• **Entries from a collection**
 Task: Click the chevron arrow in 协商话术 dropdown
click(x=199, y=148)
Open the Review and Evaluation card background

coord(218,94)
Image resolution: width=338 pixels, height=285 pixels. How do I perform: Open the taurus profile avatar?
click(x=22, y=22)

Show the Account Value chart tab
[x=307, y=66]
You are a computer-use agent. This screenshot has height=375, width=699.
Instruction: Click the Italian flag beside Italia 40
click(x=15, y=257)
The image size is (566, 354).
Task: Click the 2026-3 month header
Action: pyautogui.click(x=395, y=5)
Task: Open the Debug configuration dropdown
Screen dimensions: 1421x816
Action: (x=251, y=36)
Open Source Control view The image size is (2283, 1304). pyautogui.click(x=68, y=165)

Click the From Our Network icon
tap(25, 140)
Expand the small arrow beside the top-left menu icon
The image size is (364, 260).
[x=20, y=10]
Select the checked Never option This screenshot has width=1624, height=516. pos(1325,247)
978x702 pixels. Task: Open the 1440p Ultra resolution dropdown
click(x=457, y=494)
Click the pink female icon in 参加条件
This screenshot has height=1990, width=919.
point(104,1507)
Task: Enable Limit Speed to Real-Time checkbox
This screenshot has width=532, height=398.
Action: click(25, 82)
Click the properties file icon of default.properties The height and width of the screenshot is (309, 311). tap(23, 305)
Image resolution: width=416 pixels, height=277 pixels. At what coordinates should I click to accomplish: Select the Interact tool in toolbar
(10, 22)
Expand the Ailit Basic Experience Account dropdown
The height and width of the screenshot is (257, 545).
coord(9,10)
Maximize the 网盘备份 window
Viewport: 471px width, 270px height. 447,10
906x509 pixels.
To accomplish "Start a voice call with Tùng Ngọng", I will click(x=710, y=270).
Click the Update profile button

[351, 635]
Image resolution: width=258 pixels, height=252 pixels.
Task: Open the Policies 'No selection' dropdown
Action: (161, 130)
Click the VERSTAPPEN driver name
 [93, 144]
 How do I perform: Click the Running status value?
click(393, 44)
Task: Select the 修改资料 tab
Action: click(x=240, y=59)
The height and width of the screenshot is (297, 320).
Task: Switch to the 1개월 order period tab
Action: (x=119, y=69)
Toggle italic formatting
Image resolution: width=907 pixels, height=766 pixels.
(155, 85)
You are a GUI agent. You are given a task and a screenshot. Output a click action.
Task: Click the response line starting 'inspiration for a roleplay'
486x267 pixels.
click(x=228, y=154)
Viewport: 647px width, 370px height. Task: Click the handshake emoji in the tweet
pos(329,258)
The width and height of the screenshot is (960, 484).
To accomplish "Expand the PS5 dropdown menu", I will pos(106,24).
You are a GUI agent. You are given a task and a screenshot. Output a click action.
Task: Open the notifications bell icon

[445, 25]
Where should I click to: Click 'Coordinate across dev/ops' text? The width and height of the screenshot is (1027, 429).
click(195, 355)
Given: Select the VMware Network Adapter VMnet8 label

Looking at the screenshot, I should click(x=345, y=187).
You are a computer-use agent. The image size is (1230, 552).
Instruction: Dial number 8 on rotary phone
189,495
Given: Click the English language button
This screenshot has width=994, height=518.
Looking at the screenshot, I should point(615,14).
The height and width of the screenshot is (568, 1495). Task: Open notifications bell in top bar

• **Stated task**
Rewrite the material from its first line through the line containing "[x=307, y=66]", including the requests. Shift every coordinate in the answers up by 79.

• **Written response**
 Task: Click the chevron arrow in 协商话术 dropdown
click(x=278, y=227)
Open the Review and Evaluation card background

coord(297,173)
Image resolution: width=338 pixels, height=285 pixels. How do I perform: Open the taurus profile avatar?
click(x=101, y=101)

Show the Account Value chart tab
[x=386, y=145]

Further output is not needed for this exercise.